-- Begin --

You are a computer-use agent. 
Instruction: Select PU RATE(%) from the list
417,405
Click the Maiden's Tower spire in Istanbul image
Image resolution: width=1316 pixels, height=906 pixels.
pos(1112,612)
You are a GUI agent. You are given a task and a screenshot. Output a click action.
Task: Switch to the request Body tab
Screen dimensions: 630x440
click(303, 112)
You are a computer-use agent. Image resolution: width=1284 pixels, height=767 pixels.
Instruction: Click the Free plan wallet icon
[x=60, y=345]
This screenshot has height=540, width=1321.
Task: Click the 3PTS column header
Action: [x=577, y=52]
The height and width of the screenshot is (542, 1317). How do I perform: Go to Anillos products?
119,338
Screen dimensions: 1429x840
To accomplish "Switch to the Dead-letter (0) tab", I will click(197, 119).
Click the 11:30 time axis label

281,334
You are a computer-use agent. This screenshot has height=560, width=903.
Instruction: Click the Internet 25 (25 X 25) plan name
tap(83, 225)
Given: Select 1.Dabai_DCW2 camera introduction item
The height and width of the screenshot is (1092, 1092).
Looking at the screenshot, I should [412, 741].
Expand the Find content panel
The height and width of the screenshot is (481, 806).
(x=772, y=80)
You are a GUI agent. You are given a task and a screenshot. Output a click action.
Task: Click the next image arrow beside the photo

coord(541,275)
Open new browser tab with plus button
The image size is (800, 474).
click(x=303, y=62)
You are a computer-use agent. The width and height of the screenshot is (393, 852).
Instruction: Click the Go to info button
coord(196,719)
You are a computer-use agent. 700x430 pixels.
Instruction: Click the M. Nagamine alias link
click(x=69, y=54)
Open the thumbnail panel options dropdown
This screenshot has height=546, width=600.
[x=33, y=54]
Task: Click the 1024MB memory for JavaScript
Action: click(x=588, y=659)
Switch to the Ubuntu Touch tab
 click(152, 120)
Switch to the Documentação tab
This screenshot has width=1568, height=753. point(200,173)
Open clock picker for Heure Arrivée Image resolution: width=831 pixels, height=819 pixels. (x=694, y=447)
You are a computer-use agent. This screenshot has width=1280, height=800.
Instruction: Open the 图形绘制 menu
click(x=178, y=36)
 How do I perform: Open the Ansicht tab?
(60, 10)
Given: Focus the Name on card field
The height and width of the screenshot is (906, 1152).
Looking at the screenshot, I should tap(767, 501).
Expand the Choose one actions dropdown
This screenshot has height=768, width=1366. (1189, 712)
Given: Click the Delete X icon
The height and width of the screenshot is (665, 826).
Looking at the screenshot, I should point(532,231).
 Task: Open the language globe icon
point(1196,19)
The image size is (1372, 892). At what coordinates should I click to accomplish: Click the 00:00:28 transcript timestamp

-- End --

§ What to work on
Count the lines of the records above that contain the string "perform", matching case exactly, and give only the number.

§ Right answer
2